(Collected data)
================
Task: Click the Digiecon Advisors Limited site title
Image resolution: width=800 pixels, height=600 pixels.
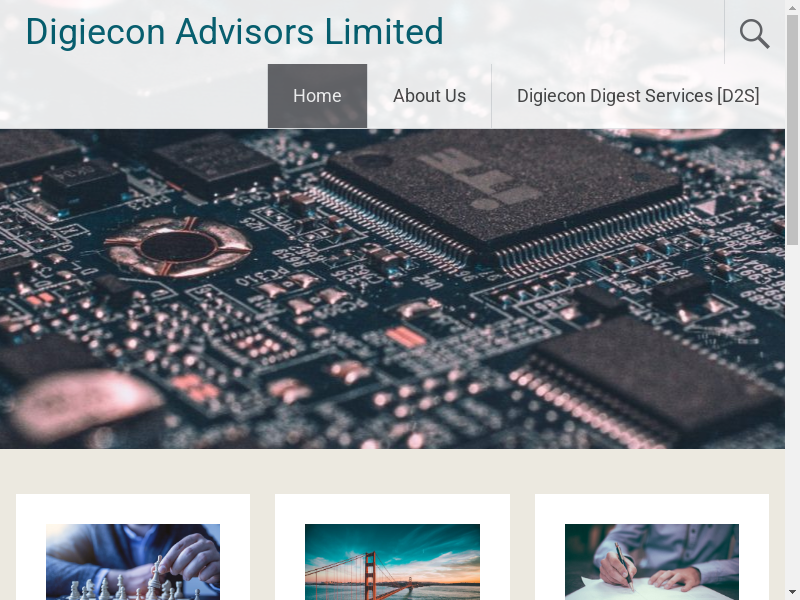Action: (x=234, y=32)
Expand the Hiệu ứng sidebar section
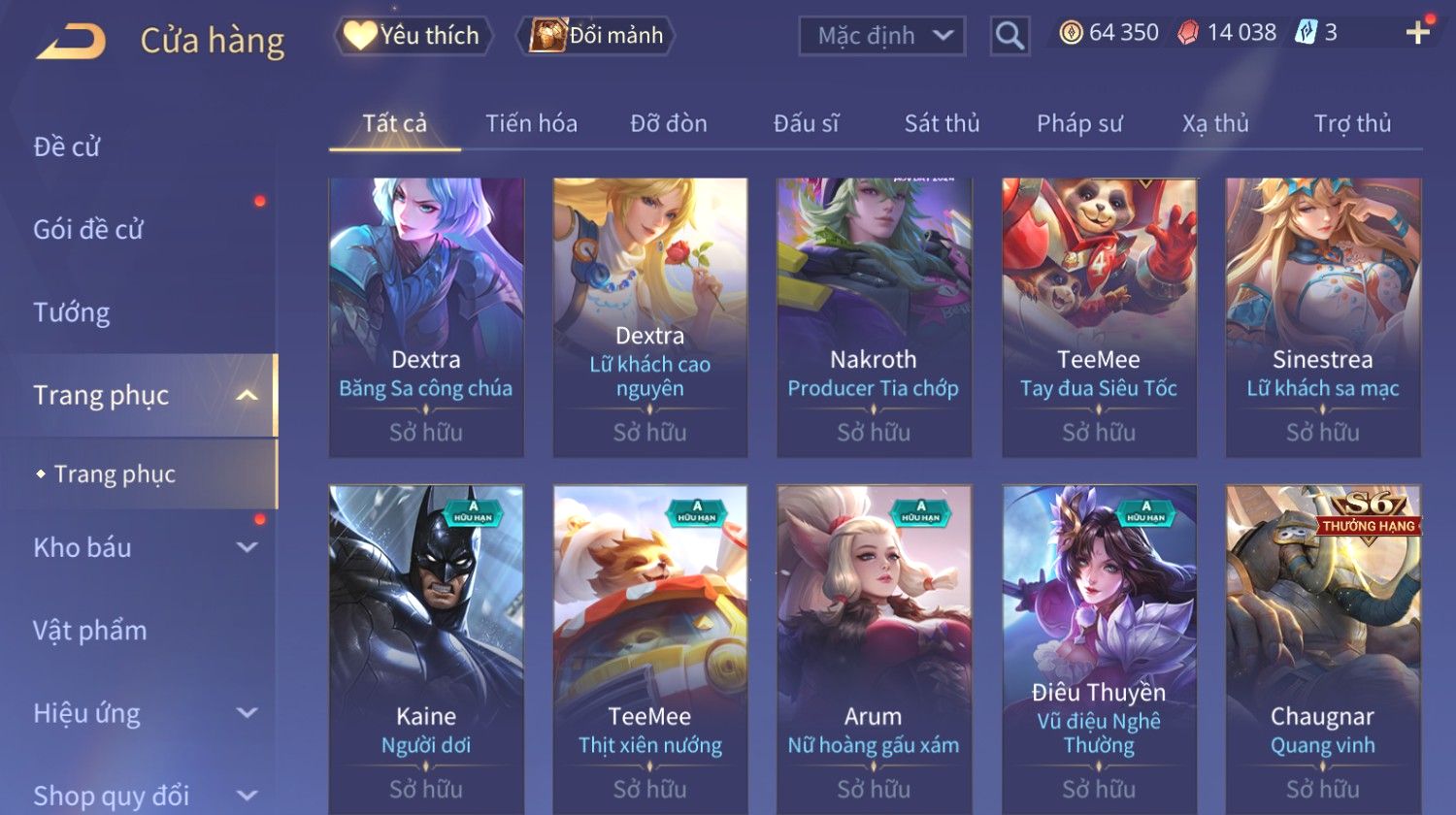 point(248,713)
================
Could the data above be copied out exactly, with no pictures kept?

Task: Click the Digiecon Advisors Limited site title
Image resolution: width=800 pixels, height=600 pixels.
Action: (x=234, y=32)
Expand the Hiệu ứng sidebar section
 point(248,713)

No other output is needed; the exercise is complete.